_Data extracts_
========

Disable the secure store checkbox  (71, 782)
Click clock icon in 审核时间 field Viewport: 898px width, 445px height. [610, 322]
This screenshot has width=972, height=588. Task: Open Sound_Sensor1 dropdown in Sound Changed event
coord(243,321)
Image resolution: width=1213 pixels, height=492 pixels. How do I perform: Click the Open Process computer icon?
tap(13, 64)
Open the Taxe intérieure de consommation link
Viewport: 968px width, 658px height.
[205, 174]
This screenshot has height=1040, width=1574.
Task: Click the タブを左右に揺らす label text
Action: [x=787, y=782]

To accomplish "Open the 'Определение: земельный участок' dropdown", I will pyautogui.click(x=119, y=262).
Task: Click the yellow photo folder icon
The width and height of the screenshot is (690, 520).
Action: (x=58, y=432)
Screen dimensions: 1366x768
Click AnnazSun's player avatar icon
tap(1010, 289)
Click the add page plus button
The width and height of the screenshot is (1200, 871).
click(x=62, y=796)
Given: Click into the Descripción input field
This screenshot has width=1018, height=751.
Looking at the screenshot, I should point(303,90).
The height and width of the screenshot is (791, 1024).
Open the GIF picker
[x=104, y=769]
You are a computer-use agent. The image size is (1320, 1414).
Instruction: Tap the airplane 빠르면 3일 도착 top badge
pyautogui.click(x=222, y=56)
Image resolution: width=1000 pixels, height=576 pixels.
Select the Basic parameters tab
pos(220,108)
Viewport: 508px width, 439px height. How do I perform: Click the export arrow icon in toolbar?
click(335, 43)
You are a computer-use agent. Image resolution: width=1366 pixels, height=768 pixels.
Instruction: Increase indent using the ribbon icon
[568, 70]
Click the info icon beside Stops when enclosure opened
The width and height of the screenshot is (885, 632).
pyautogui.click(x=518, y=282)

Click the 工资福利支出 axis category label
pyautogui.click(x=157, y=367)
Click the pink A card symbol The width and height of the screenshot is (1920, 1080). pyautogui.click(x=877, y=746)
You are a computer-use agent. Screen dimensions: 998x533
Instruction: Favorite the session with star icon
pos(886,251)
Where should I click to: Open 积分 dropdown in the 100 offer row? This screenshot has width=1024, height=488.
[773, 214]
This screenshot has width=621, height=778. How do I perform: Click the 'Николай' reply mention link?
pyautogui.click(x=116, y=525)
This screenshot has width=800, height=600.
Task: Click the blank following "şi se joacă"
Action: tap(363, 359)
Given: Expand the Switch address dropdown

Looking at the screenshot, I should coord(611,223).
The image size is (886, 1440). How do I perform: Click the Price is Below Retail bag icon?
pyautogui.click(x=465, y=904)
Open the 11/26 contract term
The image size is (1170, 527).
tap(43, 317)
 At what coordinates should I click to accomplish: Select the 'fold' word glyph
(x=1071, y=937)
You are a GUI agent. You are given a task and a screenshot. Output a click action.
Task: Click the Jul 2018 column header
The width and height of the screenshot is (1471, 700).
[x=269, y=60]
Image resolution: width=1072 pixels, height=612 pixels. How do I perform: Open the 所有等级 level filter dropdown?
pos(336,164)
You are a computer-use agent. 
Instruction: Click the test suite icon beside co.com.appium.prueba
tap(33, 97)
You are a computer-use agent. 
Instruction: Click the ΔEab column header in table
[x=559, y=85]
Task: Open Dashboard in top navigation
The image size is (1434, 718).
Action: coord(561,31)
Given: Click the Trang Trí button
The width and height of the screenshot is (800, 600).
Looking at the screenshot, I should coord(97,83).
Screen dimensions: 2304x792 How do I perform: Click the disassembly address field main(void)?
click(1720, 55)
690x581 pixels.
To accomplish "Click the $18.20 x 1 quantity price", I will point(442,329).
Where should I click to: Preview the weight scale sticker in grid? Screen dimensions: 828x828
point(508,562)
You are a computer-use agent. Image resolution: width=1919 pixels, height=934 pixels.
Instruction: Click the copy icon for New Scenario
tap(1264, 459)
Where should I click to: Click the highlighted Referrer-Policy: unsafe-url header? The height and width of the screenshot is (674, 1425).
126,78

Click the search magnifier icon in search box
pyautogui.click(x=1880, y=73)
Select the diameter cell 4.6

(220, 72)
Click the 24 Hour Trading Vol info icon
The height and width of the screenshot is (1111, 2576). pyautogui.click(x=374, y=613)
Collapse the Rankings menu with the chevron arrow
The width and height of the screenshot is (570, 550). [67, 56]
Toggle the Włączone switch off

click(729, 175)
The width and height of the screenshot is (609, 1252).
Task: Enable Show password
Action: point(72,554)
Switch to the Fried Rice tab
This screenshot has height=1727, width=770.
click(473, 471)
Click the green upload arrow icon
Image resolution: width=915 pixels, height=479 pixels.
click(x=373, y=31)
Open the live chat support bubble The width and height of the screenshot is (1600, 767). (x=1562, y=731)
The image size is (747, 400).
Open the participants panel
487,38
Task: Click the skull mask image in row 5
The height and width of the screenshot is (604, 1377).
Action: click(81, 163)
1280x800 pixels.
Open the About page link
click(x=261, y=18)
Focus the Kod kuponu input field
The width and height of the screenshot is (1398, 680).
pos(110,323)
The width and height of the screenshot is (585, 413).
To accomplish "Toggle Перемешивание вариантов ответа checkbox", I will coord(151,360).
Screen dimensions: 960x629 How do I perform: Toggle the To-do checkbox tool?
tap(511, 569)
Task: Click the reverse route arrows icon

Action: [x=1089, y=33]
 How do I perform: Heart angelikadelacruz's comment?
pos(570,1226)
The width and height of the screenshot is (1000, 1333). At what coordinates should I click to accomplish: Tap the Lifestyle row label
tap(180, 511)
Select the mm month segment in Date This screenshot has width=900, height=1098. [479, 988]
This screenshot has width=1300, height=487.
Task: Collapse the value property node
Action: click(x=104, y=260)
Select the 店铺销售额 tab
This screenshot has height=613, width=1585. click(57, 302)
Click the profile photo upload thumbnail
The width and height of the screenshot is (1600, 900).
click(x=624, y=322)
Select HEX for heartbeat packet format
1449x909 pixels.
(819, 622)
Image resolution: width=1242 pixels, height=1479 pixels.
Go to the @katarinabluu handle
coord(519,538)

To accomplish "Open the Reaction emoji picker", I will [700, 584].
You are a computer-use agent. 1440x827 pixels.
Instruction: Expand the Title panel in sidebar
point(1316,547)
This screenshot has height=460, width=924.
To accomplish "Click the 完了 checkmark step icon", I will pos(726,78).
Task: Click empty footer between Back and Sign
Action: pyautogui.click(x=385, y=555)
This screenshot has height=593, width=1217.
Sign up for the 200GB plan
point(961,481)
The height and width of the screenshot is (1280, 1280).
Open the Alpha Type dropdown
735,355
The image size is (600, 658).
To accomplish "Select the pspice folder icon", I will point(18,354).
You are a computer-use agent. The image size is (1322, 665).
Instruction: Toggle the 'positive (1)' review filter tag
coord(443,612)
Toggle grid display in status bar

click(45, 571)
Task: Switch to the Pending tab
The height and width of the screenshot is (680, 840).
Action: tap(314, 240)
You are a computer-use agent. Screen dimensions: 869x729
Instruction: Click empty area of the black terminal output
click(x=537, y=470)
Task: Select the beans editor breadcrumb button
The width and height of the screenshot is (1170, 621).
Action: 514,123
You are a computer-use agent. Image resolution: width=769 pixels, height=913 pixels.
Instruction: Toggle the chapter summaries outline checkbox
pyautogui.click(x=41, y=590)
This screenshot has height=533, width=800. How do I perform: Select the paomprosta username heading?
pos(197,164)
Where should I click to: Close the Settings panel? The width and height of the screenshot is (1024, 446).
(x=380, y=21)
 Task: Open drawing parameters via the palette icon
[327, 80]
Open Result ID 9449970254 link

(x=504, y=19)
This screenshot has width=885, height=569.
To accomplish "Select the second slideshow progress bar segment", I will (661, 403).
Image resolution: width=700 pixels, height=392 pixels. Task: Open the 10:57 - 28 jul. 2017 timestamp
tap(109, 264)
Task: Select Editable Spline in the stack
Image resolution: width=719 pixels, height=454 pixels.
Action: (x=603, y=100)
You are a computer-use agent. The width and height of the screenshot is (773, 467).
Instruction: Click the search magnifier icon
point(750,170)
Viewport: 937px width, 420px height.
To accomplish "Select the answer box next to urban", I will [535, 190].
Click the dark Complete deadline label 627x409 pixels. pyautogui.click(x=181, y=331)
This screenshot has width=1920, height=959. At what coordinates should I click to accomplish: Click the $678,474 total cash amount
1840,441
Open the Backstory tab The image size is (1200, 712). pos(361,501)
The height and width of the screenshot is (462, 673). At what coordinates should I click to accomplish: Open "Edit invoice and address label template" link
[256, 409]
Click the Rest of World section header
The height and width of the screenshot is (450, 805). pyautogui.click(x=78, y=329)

========

_Task to carry out_
Starting with the line above that holds "Instruction: Toggle the 'positive" and stopping with the line that holds "You are a computer-use agent. Screen dimensions: 869x729", reproduce each line exactly, omitting all other lines.

_The completed task_
Instruction: Toggle the 'positive (1)' review filter tag
coord(443,612)
Toggle grid display in status bar

click(45, 571)
Task: Switch to the Pending tab
The height and width of the screenshot is (680, 840).
Action: tap(314, 240)
You are a computer-use agent. Screen dimensions: 869x729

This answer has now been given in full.